Fake Submitting Button

In org.apache.wicket.markup.html.form.Form#findSubmittingButton Wicket tries to identify the submitting component by searching IRequestParameters of the Request for a GET parameter with a name matching the button's input name.

This fails with a POST form submission from a page that has a GET request parameter with the name matching the name of one of multiple submit components that is NOT the submitting component. In that case, the method finds the parameter of the fake submitting component in the GET parameter list and tries to execute the onSubmit() method of the fake submitting component.

We can show this with a test case by making the fake submitting component invisible which causes an Exception.

The root cause is that Wicket does not model the HTTP protocol correctly because it does not distinguish between POST request headers and GET request URL parameters when it searches for the submitting component.

This has already been highlighted in a different case in 2011 at "Confusion with Get Parameter Name same as Form Field Name" https://issues.apache.org/jira/browse/WICKET-4036.

This new case is not an esoteric case because a page might have an "edit" function with an "edit" button that needs to be set invisible by setting a URL parameter ?edit=false.

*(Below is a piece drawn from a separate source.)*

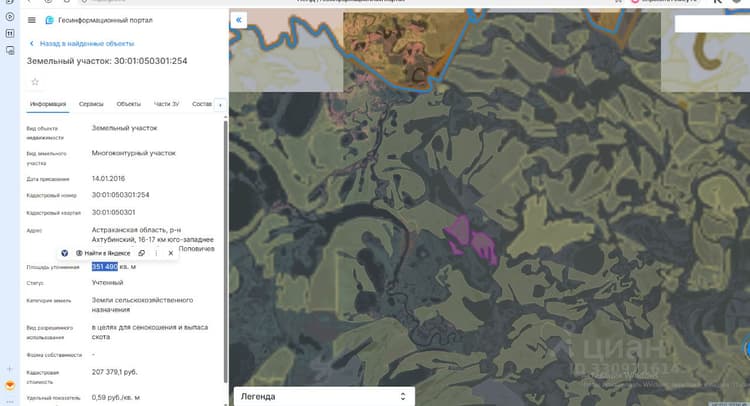
Task: Open the hamburger menu of the portal
Action: coord(32,20)
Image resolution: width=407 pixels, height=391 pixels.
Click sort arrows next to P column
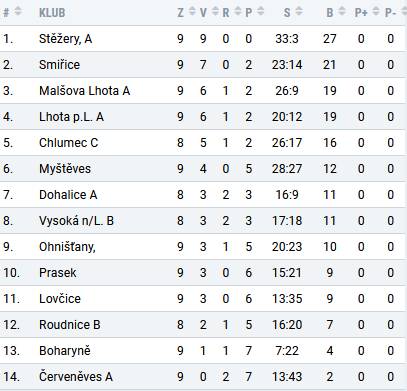(x=261, y=11)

The page then makes the "edit" button invisible, and on form submission, the page crashes because it incorrectly assumes that the "edit" button was the submitting component which it cannot find because it is invisible.

To me it appears that Wicket is quite a neat framework because it aims to model real things and processes found in web applications in Java, so I think modeling HTTP request headers and query parameters correctly would be of high value.